Scientific research is being focused on TKIs because of their uniqueness compared to previous chemotherapy methods. All chemotherapy drugs seek to stop cells division and growth. They also attempt to kill cancerous cells without destroying the healthy cells. An inherent weakness in cancerous cells is that a failure of cell repair mechanisms is what turned the cells cancerous. The cell is therefore unable to repair damaged or changed DNA effectively.
Radiation therapy treatments interfered with the DNA to create a problem the cancer cell cannot repair, leading to cell death. This interference can be done by modifying the building blocks, the bases, by adding to them to prevent bonding. Or it may be done through mechanical processes that separate the strands of DNA. These methods are rather non-specific, both in terms of the cancers they treat and the cells the act upon. This means that healthy cells may also pay the price of treatment.
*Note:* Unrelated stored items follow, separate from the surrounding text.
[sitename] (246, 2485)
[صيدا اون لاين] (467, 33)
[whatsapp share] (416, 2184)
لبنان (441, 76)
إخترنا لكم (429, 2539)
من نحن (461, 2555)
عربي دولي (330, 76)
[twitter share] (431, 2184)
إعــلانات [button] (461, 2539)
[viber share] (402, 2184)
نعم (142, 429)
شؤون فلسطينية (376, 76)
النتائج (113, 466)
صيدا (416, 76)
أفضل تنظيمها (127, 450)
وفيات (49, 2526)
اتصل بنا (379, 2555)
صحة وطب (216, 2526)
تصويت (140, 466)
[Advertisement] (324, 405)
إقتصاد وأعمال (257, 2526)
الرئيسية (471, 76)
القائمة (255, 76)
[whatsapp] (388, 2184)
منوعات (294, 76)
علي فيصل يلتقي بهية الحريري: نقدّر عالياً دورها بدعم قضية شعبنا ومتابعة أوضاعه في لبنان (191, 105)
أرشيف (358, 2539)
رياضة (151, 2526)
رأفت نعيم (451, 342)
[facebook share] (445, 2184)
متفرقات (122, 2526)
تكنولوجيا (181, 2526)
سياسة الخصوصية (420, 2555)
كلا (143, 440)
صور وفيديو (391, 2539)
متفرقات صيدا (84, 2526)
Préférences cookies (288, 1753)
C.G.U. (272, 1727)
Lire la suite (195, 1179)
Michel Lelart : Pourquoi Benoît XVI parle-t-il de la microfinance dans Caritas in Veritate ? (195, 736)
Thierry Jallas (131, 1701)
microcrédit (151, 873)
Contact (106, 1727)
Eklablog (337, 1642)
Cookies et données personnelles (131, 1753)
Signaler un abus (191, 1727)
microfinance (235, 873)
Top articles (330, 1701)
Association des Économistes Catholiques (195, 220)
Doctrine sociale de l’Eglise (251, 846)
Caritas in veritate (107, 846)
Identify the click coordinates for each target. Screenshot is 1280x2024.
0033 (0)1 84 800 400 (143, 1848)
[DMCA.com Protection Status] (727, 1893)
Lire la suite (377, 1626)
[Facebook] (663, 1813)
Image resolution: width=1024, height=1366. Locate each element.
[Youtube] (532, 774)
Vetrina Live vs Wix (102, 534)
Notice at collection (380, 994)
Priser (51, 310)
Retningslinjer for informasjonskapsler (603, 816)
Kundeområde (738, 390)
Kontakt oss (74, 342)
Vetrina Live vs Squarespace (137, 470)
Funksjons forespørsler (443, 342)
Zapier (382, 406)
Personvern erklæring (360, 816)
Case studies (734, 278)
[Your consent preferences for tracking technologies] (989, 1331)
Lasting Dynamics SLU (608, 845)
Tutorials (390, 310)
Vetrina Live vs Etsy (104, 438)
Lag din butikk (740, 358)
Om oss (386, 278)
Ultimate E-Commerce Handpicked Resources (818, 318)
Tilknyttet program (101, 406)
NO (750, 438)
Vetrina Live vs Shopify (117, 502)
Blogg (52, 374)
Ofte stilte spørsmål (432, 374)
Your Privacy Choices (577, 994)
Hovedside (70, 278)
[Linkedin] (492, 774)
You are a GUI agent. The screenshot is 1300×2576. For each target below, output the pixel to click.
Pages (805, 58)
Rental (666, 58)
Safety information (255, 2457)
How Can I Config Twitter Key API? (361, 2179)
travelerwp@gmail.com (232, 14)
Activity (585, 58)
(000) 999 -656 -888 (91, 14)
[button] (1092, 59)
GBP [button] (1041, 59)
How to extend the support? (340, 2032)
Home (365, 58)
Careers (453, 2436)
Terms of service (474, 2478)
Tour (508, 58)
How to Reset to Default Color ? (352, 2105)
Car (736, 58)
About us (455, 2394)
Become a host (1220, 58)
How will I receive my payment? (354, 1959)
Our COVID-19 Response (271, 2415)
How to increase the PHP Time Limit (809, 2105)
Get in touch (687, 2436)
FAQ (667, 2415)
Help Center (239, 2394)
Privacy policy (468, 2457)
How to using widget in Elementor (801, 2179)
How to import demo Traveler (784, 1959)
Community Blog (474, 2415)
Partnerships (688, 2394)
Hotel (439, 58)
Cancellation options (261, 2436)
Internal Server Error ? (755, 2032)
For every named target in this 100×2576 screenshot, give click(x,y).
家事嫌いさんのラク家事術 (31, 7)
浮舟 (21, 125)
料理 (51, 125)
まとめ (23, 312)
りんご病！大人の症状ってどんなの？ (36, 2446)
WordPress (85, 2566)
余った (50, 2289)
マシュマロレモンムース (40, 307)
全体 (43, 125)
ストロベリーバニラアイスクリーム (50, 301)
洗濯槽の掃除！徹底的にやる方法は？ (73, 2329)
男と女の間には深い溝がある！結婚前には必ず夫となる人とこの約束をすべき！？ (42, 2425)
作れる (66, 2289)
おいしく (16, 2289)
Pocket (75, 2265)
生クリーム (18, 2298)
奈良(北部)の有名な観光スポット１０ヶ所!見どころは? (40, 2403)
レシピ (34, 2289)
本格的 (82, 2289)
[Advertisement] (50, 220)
Destruction of healthy cells is one of the main problems with traditional chemo treatments. TKIs, however, are targeted in that the different types can be cancer-specific, acting upon pathways that have gone awry in the specific cancer. Furthermore, it is often a case that the kinase itself is slightly different from the normal version, meaning that the inhibitor can work specifically on cancerous cells. The only other current treatment that works in a similar way is using monoclonal antibodies, which can be used to target cancerous cells in preference over healthy ones.
The specificity of TKIs means there will be fewer side effects and less time in the hospital needed for the patient. The genetic basis for these cancers that can be treated with TKIs can now be screened effectively and early treatment is by far the most effective.